Thank you for sharing this toy code. It is very informative to better understand the algorithm of word2vec. However, I encounter a problem of extract the word vectors for a given word. Usually, it could be done by adding a abstract function in the SkipGram class. Your suggestion would be appreciated a lot. Thanks.

class CBOW(nn.Module):
    def __init__(self, vocab_size, embd_size, context_size, hidden_size):
        super(CBOW, self).__init__()
        self.embeddings = nn.Embedding(vocab_size, embd_size)
        self.linear1 = nn.Linear(2*context_size*embd_size, hidden_size)
        self.linear2 = nn.Linear(hidden_size, vocab_size)
        
    def forward(self, inputs):
        embedded = self.embeddings(inputs).view((1, -1))
        hid = F.relu(self.linear1(embedded))

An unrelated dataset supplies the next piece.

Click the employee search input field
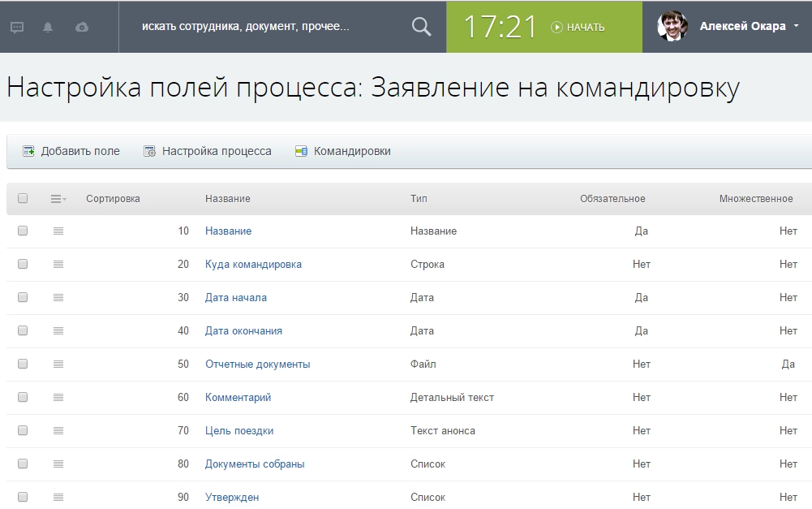This screenshot has width=812, height=509. pyautogui.click(x=268, y=26)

        out = self.linear2(hid)
        log_probs = F.log_softmax(out, dim = 1)
        return log_probs
    
    def extract(self, inputs):
        embeds = self.embeddings(inputs)
        return embeds


class SkipGram(nn.Module):
    def __init__(self, vocab_size, embd_size):
        super(SkipGram, self).__init__()
        self.embeddings = nn.Embedding(vocab_size, embd_size)
    
    def forward(self, focus, context):
        embed_focus = self.embeddings(focus).view((1, -1)) # input
        embed_ctx = self.embeddings(context).view((1, -1)) # output
        score = torch.mm(embed_focus, torch.t(embed_ctx)) # input*output
        log_probs = F.logsigmoid(score) # sigmoid
        return log_probs
    
    def extract(self, focus):
        embed_focus = self.embeddings(focus)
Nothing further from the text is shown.